Records say the night of July 28th, 1870 was one for the history books, with thunder and lighting combining to illuminate and shake the sky like never before. Benjamin Nathan, a wealthy stockbroker had been found murdered, in a pool of blood.
On the night of the murder, Benjamin had intended to spend the night with his sons on 23rd street and would travel back to his home in Morristown, New Jersey the next day. Little did Benjamin know that he would never make it home.
Screams of “MURDER!” had woken the neighborhood and alerted the nearby patrolman walking his beat. Rushing to the scene, the policeman found Nathan’s two sons on the stoop of their mansion, one of whom was covered in blood. Upstairs lay the mangled body of Benjamin Nathan, close to the door of the mansion’s library.
The police investigation found the door to a safe wide open with the key conveniently missing. A drawer from the safe was laying on a bed, and a tin containing papers near a blood-smeared writing desk. On the desk, a partially written check and stub for $10,000. The investigation concluded that Benjamin had been struck while writing the check. Lastly, the investigation found the murder weapon, an object known as a carpenter’s “dog” and a trail of bloody footprints leading from the murder scene, down the steps and out to the street.

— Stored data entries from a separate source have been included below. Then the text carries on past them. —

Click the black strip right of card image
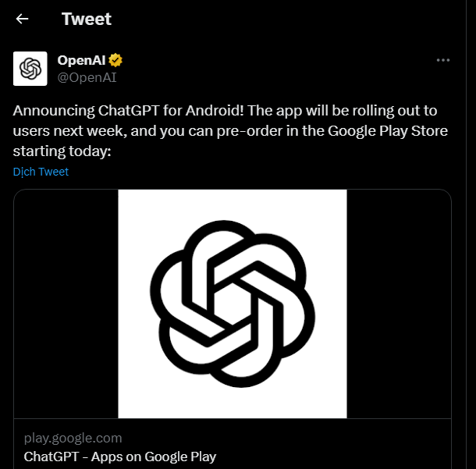 tap(398, 304)
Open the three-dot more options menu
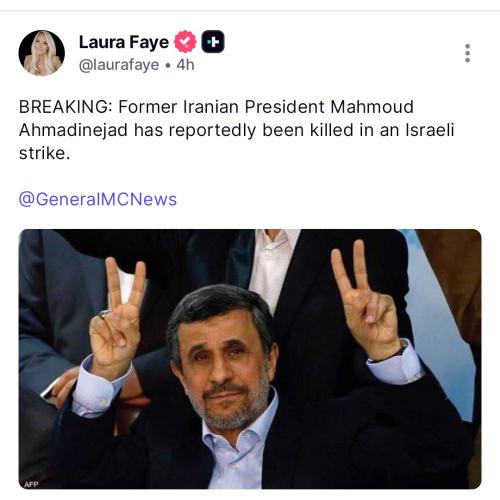500x500 pixels. (467, 53)
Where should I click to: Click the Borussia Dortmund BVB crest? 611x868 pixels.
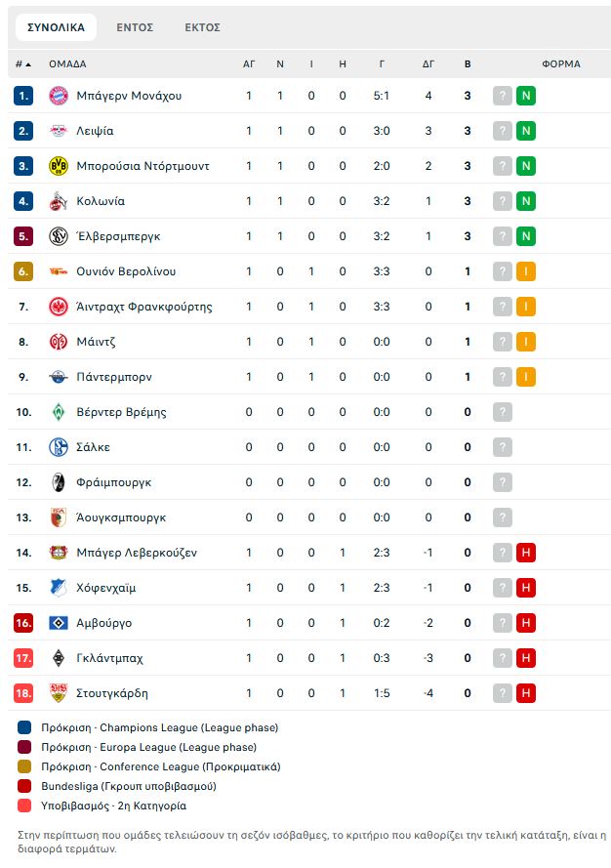(59, 166)
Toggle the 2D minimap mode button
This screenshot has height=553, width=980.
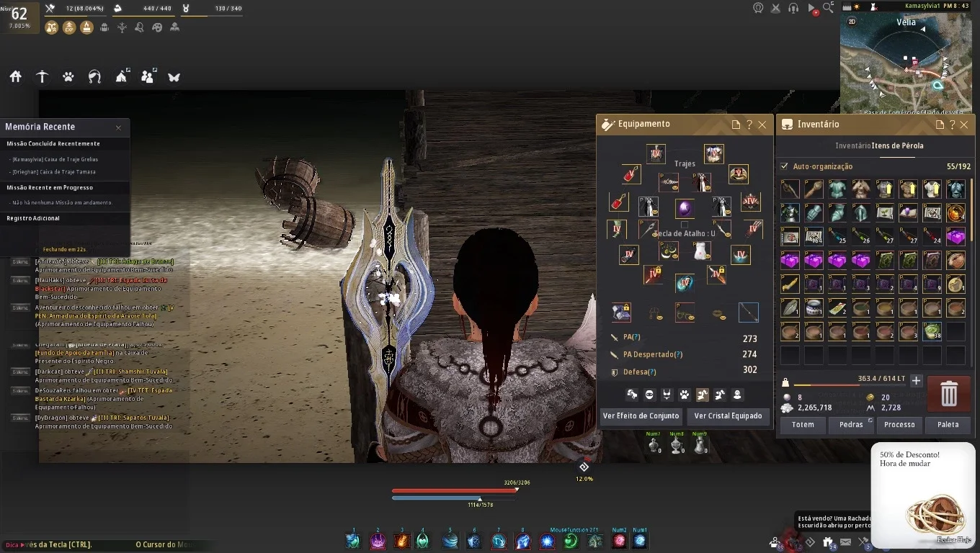coord(852,22)
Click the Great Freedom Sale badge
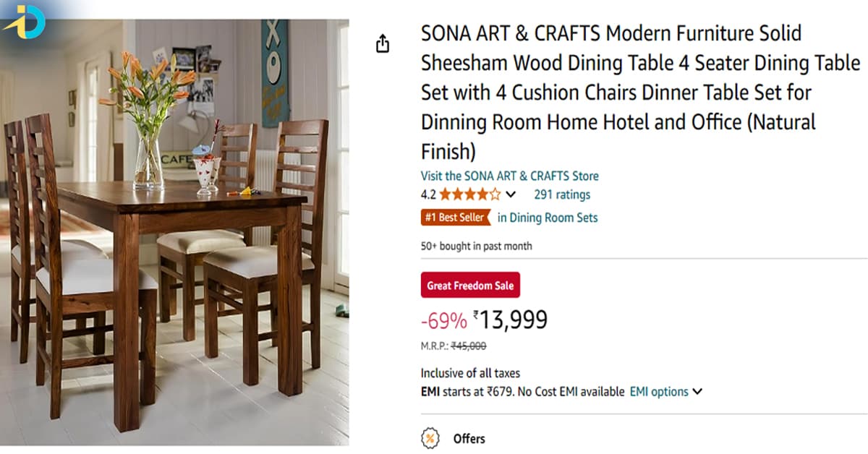Viewport: 868px width, 454px height. (470, 285)
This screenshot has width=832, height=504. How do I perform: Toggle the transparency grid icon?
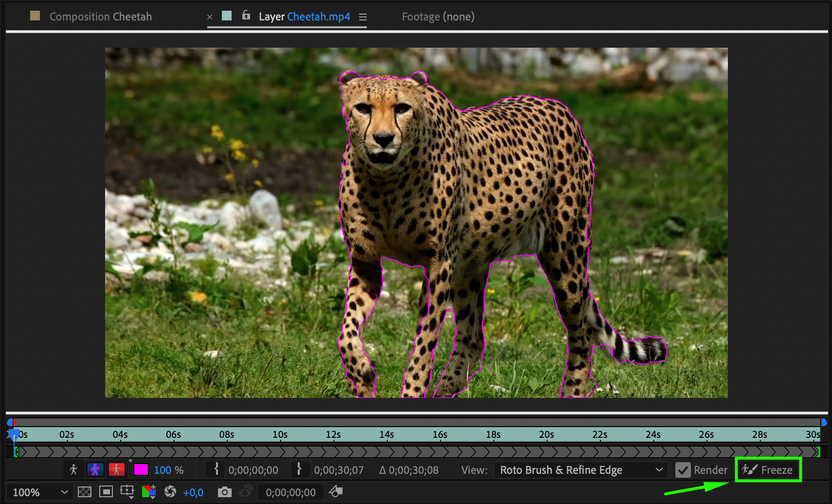[85, 492]
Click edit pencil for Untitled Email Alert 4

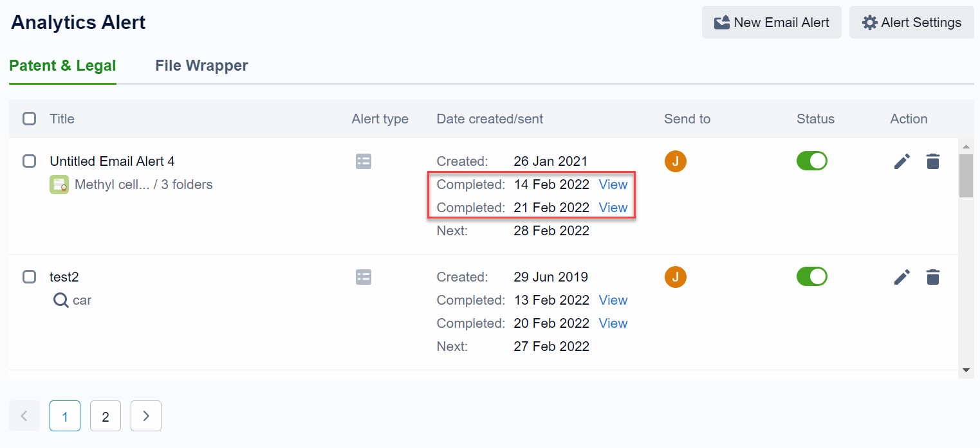point(902,161)
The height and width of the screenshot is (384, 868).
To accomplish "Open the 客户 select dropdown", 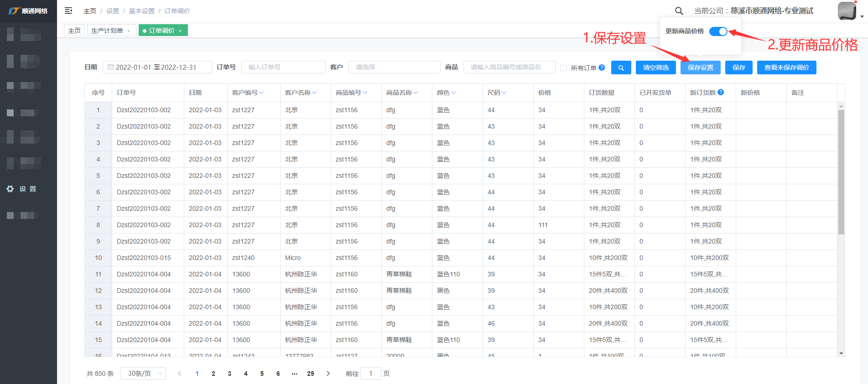I will (x=394, y=67).
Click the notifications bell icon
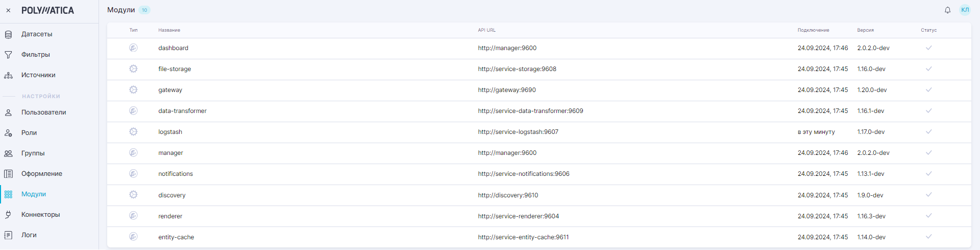 pos(947,10)
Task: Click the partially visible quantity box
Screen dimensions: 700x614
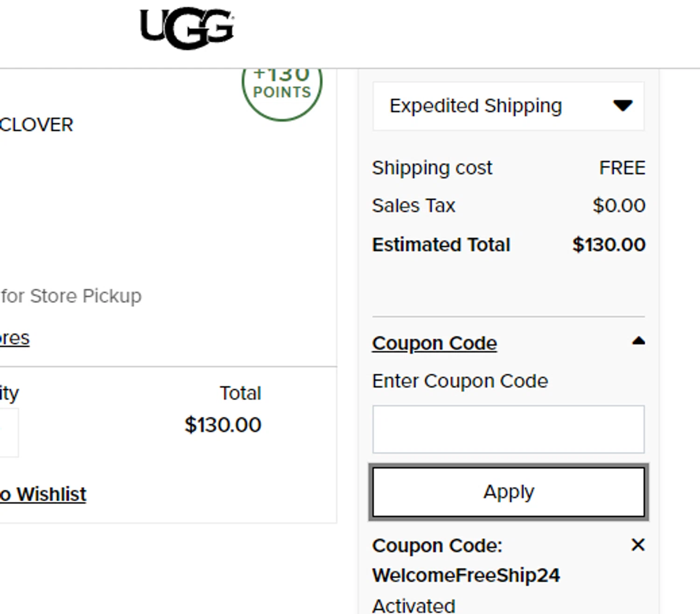Action: pos(9,432)
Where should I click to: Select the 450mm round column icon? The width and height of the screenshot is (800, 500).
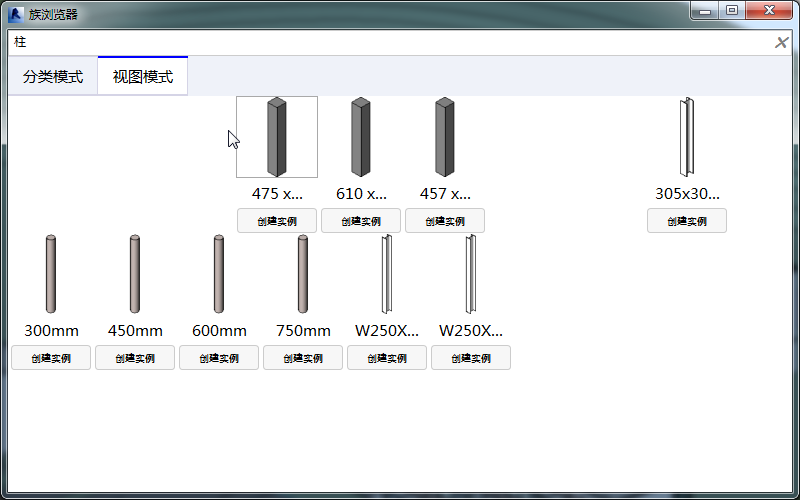click(x=135, y=274)
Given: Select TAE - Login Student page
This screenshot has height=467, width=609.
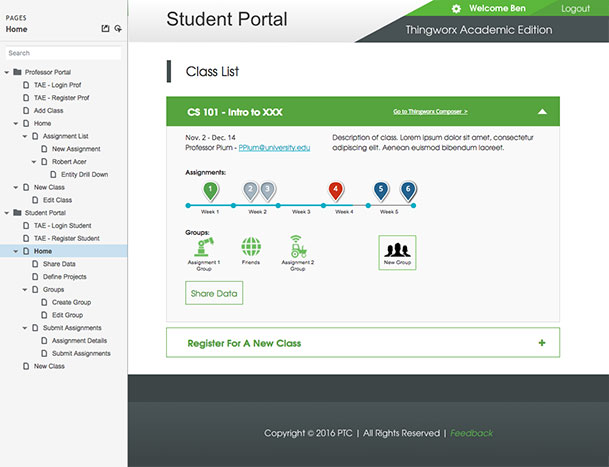Looking at the screenshot, I should click(x=64, y=226).
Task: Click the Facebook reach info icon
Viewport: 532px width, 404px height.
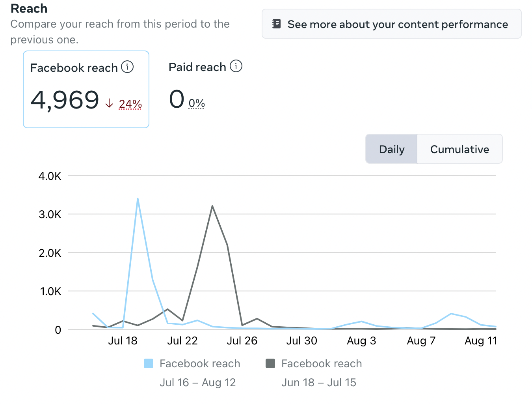Action: coord(127,67)
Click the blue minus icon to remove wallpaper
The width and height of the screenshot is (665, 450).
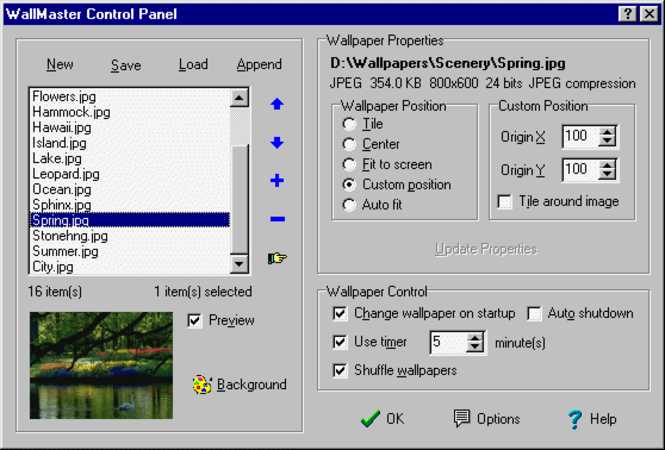[x=277, y=220]
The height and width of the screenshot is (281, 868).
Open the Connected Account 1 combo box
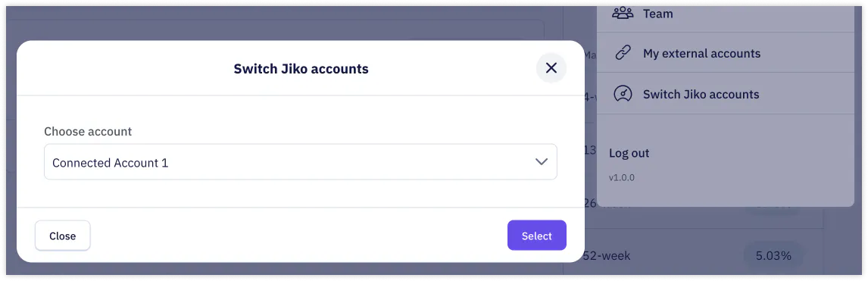coord(301,162)
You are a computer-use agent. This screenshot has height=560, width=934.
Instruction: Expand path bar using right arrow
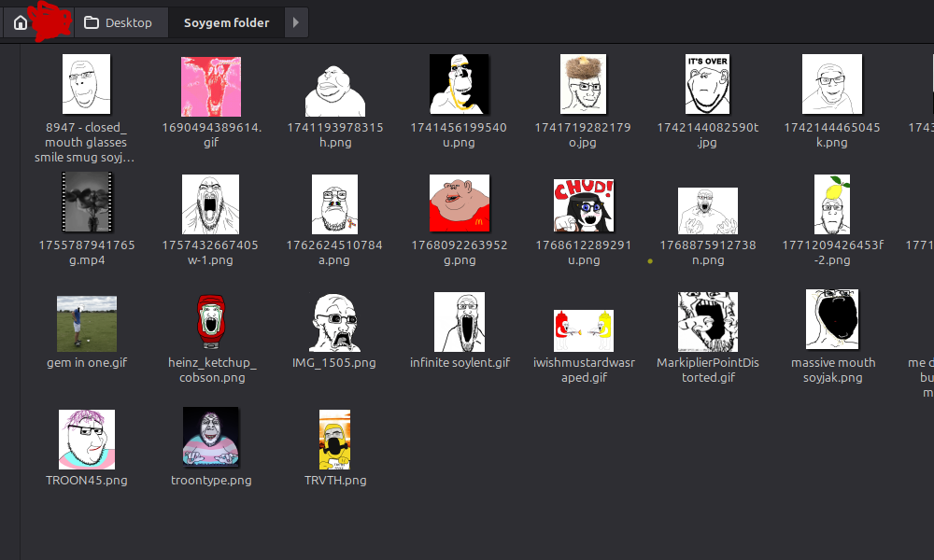coord(296,22)
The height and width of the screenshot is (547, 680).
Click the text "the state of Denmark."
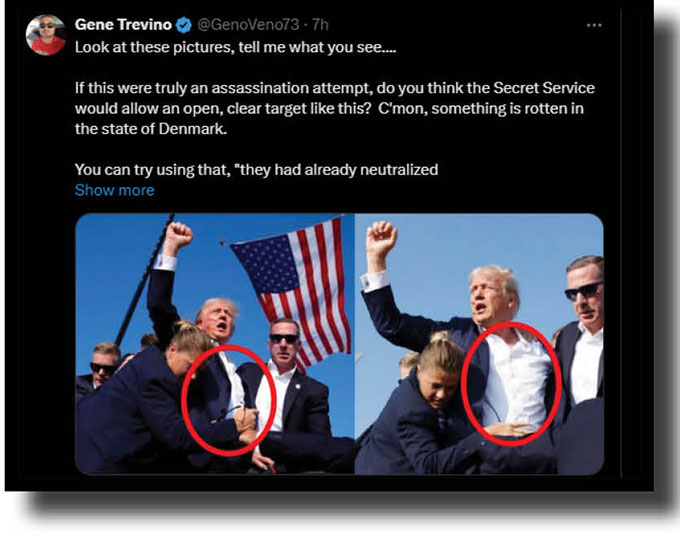point(151,129)
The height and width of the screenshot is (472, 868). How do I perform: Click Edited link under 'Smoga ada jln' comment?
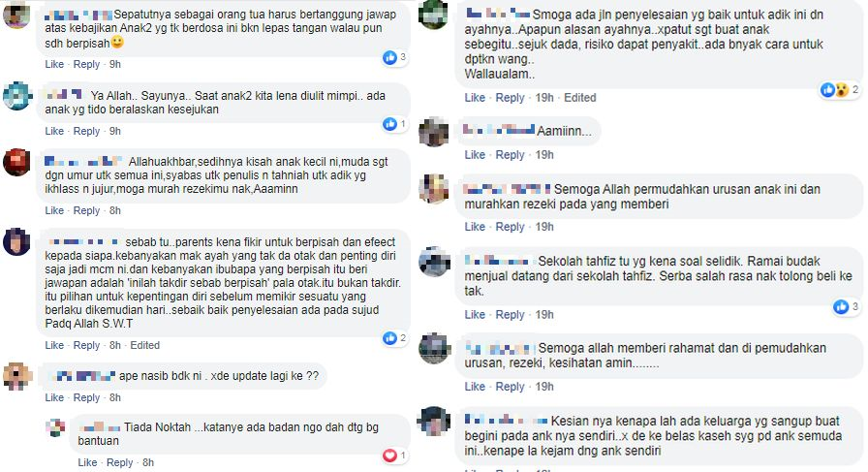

Speculation for this case grew rapidly and wildly. Many claimed that Nathan’s oldest son Washington was the murderer, as he had the most to gain from his father’s death. Others believed that a burglar had been waiting in the shadows, having to kill Benjamin to prevent him from alerting his sons. Twenty-third street became a hotspot, with visitors and stage-drivers stopping to oggle the mansion and second-floor window.
An illustration depicting the crime scene
The murder remains unsolved, even after a confession of guilt by the notorious burglar John T. Irving. Irving promised to provide corroborating evidence for the murder, as long as the District Attorney would not prosecute him for two burglaries. However, the deal did not go as planned, with Irving unable to successfully come forth with the necessary evidence. He was subsequently arrested for the two burglaries and sent to jail.